Blog2025-11-16T23:21:56-04:00

Don’t Trust Insurance Industry “News” about Medicare Advantage

Deb Gordon’s piece in Forbes entitled, 88% Of Medicare Advantage Enrollees Are Happy With Their Health Insurance, New Study Shows, is more like an industry press release than a bona fide news story. The problem begins with the headline, which leads readers to believe that 88% of all enrollees are happy with their Medicare Advantage (MA) plans, according to a new study. In fact, the “new study” on which the entire story is based was conducted by an insurance company called E-Health, which sells Medicare Advantage plans!

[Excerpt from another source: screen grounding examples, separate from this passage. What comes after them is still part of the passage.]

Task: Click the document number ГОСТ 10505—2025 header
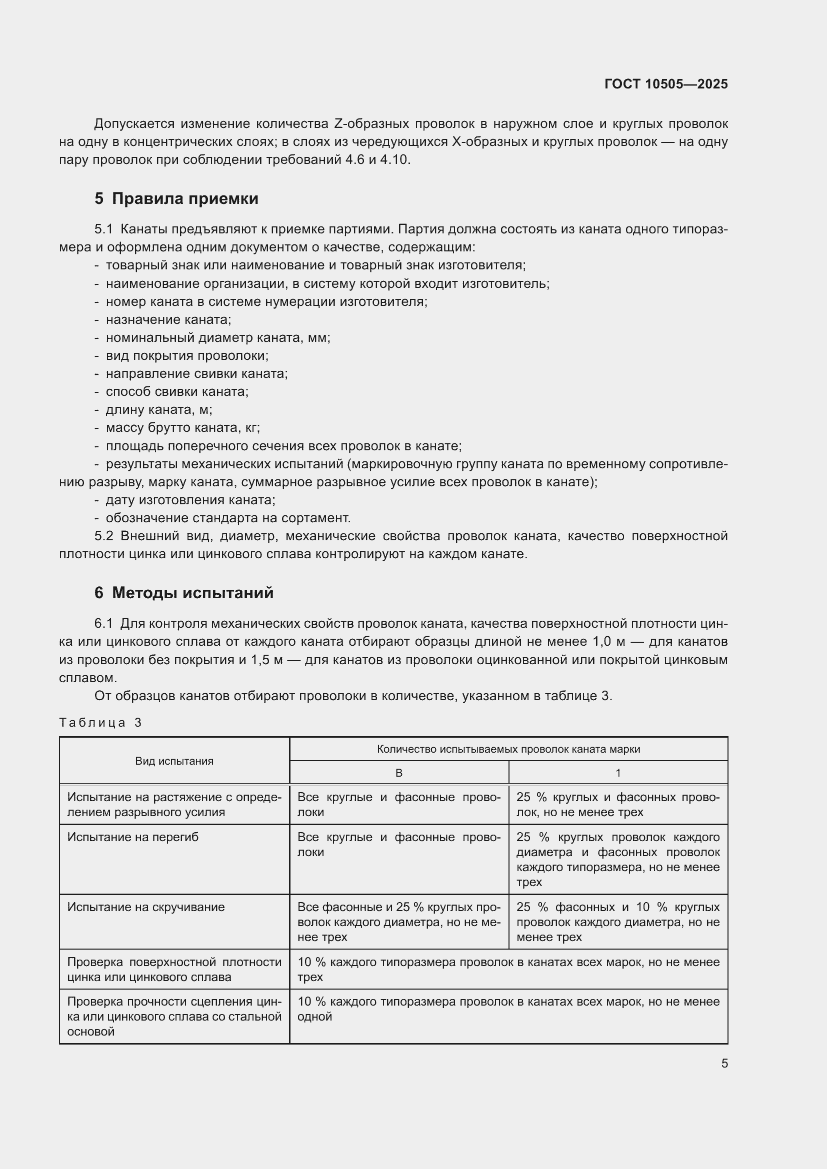[x=666, y=84]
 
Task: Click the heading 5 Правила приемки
[x=176, y=198]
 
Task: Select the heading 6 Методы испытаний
[x=184, y=593]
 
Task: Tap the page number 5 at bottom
[x=724, y=1063]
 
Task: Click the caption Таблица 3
[x=100, y=723]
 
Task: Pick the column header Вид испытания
[x=174, y=761]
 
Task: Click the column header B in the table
[x=398, y=773]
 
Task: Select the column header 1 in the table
[x=618, y=773]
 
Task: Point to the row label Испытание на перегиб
[x=133, y=838]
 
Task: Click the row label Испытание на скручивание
[x=146, y=907]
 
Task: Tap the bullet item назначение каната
[x=168, y=320]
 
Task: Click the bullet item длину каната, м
[x=159, y=410]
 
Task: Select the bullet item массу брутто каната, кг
[x=183, y=428]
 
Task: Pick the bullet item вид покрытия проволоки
[x=187, y=356]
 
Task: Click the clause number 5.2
[x=104, y=536]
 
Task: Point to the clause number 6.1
[x=104, y=624]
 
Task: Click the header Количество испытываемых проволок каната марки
[x=508, y=749]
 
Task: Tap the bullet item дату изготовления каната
[x=190, y=500]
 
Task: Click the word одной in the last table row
[x=314, y=1016]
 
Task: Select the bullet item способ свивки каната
[x=176, y=391]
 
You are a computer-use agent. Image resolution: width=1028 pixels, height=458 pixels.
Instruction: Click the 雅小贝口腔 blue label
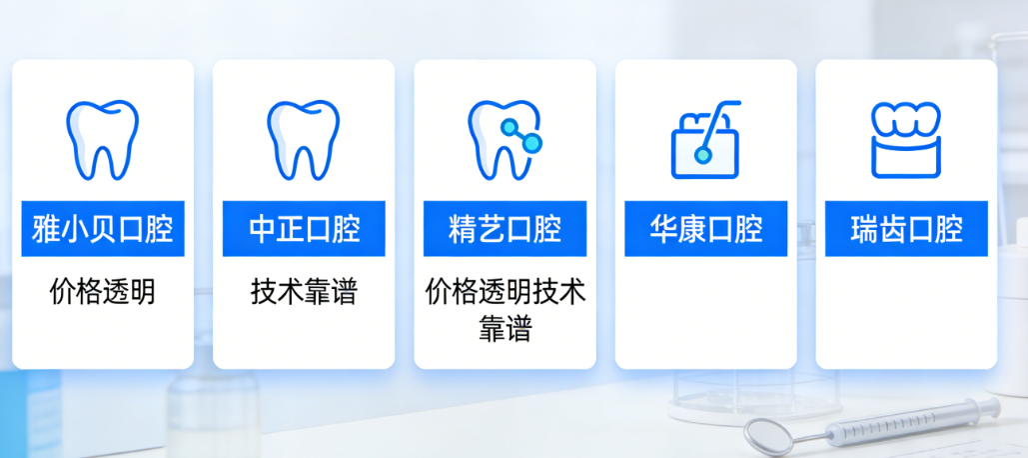tap(103, 230)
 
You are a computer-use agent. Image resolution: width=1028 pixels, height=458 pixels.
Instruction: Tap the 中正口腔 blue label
tap(305, 230)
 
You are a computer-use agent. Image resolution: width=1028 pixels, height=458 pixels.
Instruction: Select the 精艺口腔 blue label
tap(505, 230)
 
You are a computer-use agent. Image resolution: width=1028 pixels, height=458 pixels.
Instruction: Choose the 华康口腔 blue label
tap(706, 230)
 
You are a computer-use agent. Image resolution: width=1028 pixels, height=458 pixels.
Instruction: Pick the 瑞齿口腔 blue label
tap(906, 230)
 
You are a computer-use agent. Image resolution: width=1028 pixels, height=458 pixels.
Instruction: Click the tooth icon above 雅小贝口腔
tap(102, 139)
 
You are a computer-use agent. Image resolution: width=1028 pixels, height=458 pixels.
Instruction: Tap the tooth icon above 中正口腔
tap(303, 139)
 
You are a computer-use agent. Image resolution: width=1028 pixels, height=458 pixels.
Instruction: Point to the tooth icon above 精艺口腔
tap(505, 139)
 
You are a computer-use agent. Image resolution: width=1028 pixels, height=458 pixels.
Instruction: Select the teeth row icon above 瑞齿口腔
tap(906, 139)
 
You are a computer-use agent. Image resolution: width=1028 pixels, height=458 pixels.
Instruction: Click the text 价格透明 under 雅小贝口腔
tap(103, 292)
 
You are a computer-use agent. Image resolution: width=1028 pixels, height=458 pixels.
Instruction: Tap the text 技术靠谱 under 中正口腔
tap(304, 292)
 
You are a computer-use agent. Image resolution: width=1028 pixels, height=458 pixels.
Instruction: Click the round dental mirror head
tap(767, 435)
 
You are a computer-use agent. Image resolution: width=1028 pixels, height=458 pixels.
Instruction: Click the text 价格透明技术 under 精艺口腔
tap(506, 292)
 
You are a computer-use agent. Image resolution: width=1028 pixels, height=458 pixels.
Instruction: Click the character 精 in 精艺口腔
tap(464, 230)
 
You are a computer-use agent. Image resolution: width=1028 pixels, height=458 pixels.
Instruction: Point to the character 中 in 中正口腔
tap(263, 230)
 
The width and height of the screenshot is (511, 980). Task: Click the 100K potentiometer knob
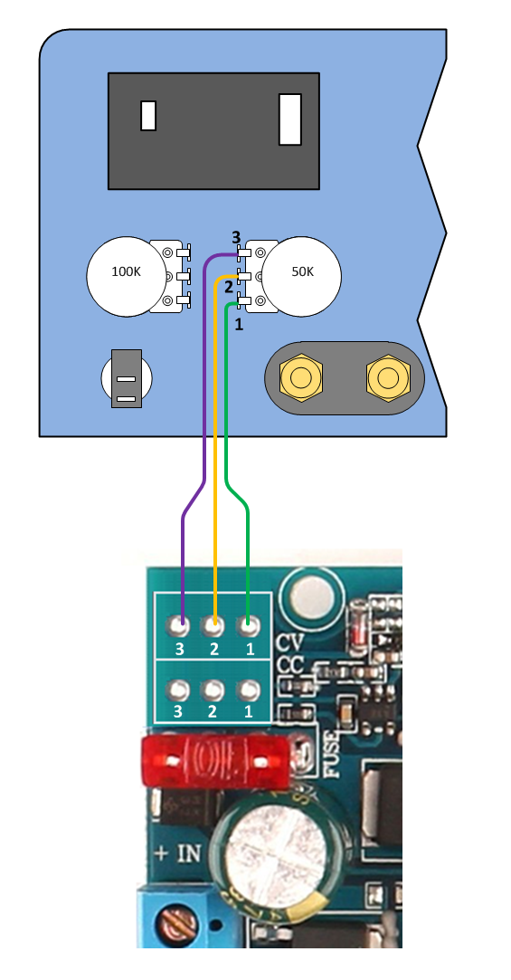(127, 276)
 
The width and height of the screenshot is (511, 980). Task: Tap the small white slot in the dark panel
(148, 116)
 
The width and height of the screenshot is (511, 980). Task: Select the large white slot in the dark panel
(289, 119)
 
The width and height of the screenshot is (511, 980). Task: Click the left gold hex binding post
(302, 377)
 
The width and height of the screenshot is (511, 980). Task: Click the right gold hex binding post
(388, 377)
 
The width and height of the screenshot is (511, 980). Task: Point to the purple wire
(204, 437)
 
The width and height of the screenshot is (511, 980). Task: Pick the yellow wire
(215, 450)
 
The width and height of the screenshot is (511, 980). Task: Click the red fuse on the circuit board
(216, 761)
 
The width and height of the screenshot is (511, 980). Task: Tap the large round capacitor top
(278, 847)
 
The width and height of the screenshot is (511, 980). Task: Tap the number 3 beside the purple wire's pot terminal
(235, 237)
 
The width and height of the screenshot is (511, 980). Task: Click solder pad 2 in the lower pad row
(213, 690)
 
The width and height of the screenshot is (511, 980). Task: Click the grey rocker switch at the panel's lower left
(127, 379)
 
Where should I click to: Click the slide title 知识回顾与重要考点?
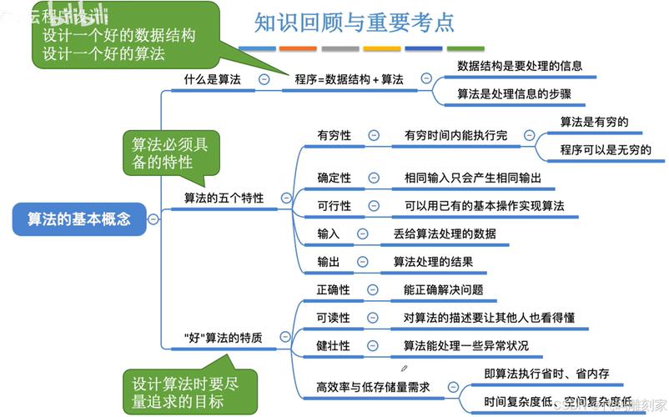pyautogui.click(x=355, y=23)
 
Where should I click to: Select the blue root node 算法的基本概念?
pyautogui.click(x=78, y=219)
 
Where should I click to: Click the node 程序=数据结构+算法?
pyautogui.click(x=349, y=79)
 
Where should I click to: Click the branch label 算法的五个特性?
pyautogui.click(x=224, y=198)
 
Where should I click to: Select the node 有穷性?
pyautogui.click(x=334, y=135)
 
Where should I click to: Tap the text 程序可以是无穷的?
pyautogui.click(x=606, y=150)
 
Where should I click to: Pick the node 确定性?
pyautogui.click(x=334, y=178)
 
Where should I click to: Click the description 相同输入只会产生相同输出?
pyautogui.click(x=473, y=178)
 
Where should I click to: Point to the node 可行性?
pyautogui.click(x=334, y=205)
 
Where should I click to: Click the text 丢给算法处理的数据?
pyautogui.click(x=445, y=234)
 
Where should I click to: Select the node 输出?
pyautogui.click(x=328, y=262)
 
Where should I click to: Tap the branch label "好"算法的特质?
pyautogui.click(x=223, y=338)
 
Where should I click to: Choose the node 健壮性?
pyautogui.click(x=333, y=345)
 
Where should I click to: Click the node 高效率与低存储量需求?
pyautogui.click(x=375, y=387)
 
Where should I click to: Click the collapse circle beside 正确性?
pyautogui.click(x=373, y=290)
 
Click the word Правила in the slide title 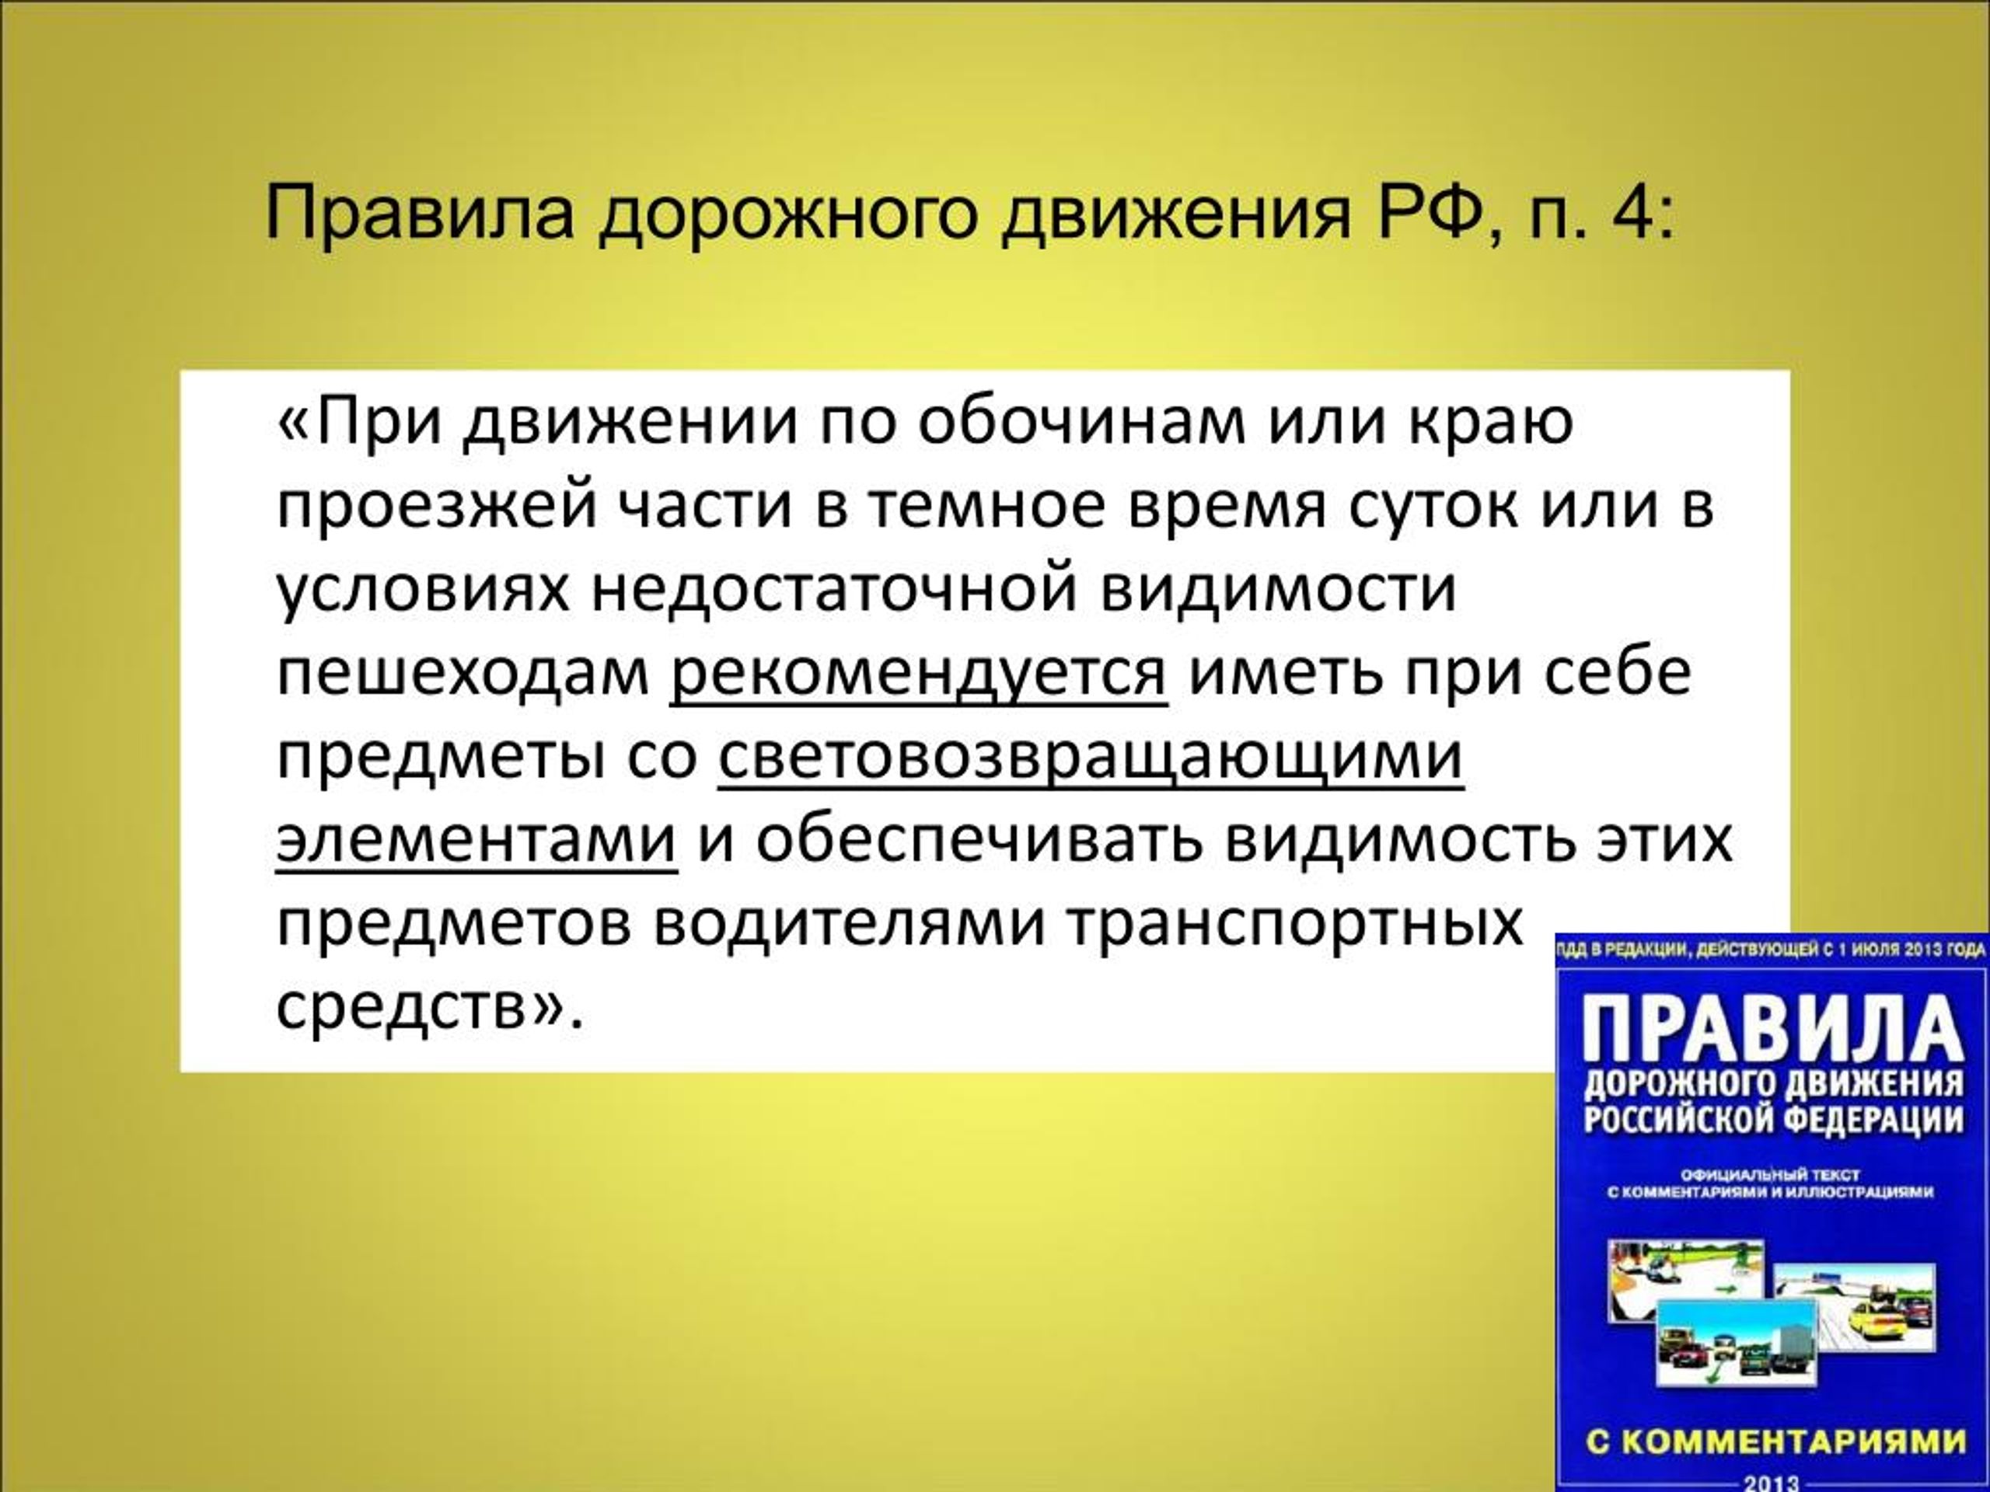click(x=419, y=215)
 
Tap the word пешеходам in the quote click(x=463, y=675)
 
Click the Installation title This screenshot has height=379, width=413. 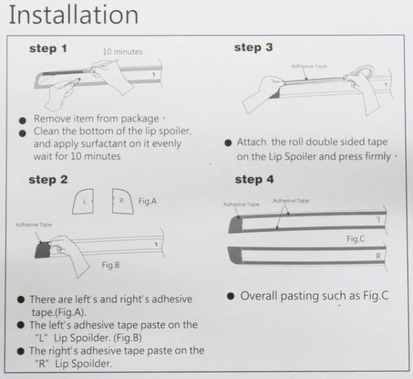[74, 14]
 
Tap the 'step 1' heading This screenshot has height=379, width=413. [48, 49]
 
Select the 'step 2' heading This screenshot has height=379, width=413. [48, 180]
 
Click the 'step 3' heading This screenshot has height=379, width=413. [253, 48]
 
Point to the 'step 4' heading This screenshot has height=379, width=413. [255, 180]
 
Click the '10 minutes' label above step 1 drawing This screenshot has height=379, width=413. [123, 52]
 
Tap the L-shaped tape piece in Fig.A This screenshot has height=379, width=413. [83, 201]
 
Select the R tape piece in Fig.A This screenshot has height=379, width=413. [123, 201]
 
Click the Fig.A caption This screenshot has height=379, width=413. [147, 201]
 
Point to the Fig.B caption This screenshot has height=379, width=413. [111, 265]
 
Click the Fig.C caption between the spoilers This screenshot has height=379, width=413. [356, 238]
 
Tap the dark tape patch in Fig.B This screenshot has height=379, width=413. [43, 249]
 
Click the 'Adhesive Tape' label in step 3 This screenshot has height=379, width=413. [309, 66]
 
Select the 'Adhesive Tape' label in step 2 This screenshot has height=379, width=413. [34, 225]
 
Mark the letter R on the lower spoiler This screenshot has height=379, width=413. [379, 256]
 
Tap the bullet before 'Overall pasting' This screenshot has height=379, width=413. [231, 296]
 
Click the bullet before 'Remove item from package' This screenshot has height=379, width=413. [23, 121]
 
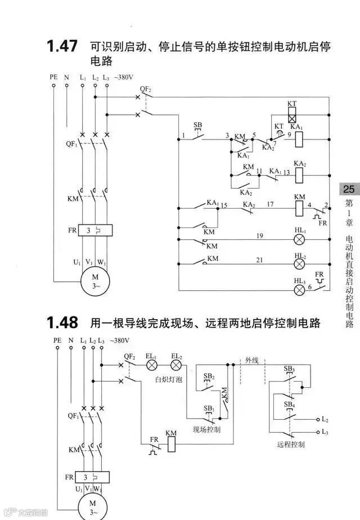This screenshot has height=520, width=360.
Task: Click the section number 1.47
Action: tap(61, 46)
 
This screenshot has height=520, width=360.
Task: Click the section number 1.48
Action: tap(61, 322)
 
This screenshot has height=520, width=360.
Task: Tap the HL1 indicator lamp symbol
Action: tap(300, 239)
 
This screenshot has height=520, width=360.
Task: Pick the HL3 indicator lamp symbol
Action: tap(300, 290)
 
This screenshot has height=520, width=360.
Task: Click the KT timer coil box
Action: tap(291, 118)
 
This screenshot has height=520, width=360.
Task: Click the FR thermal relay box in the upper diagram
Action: tap(94, 230)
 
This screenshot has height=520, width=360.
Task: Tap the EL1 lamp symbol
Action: tap(152, 365)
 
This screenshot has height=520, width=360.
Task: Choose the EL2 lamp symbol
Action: tap(176, 365)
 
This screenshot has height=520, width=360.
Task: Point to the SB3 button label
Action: tap(289, 369)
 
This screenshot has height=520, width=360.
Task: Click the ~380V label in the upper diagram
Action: tap(125, 77)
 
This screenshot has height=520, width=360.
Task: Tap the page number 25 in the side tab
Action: tap(349, 189)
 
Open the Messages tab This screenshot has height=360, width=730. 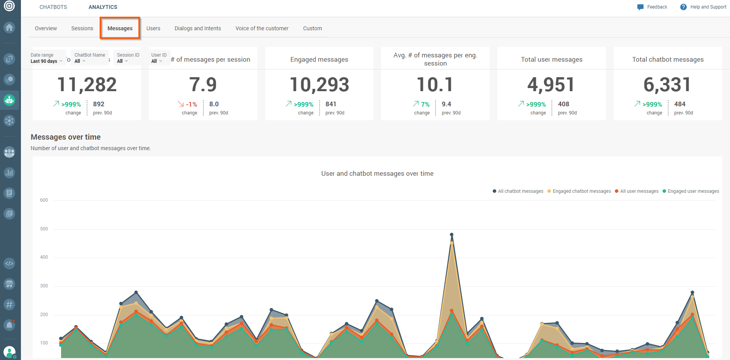tap(120, 28)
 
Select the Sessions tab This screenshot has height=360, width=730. tap(82, 28)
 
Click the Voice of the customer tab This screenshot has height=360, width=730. tap(262, 28)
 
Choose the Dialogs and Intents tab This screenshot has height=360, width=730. tap(198, 28)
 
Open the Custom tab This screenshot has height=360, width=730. tap(312, 28)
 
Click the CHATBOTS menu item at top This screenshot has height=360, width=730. tap(53, 7)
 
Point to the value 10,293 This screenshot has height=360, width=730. tap(319, 85)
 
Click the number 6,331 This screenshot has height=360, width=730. tap(667, 85)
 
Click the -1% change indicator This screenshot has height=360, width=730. tap(192, 104)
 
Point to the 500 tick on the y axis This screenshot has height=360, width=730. tap(44, 229)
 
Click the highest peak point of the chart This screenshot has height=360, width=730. tap(452, 235)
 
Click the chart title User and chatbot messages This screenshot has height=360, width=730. tap(377, 173)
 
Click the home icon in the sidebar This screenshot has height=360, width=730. tap(9, 28)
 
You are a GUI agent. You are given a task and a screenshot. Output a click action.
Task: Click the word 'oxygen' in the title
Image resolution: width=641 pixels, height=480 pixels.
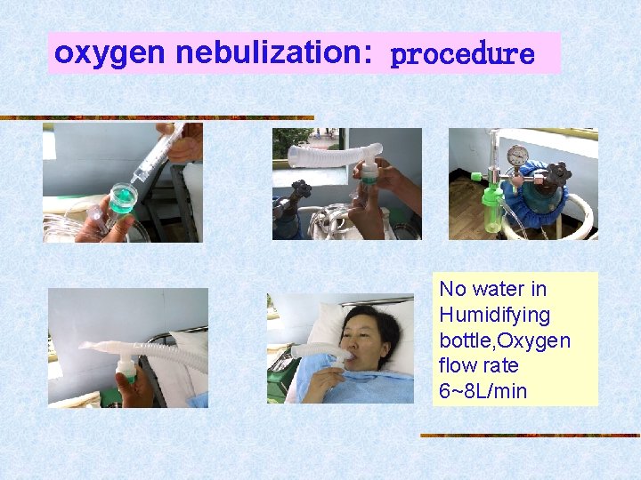pos(110,53)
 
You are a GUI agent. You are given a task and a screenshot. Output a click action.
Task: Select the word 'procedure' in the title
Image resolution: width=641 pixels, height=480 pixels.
pos(462,55)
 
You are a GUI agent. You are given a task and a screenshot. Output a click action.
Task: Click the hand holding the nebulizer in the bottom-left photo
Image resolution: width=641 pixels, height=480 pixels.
pos(136,389)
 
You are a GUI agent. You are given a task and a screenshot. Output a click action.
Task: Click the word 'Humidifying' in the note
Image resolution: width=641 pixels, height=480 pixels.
pos(494,315)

Unlike other surveys cited by journalists, this one was not conducted scientifically using a random sample of the general MA population whose attitudes it purports to analyze. It’s quite the opposite in this case. “The findings presented in this report are based on a voluntary survey of Medicare beneficiaries enrolled in Medicare Advantage plans purchased through eHealth’s website,” says E-Health.

In other words, the 88% figure is not truly representative of all Medicare Advantage enrollees and certainly not of all Medicare beneficiaries as a whole. It merely means that 88% of the company’s own customers who volunteered to answer the survey responded that they were happy with their MA plans.  That is a bit like your employer asking you if you are happy with your job.

Customers who hold negative feelings about their insurance plan are unlikely to volunteer to answer a survey from their insurer.  The enrollees with positive feedback for the company are much more likely to share their feelings in a survey, like the 88% who are “happy with their plans.” Ditto for the 86% who told E-Health that they would recommend Medicare Advantage to a friend or family member and the 61% who said they preferred MA over traditional Medicare.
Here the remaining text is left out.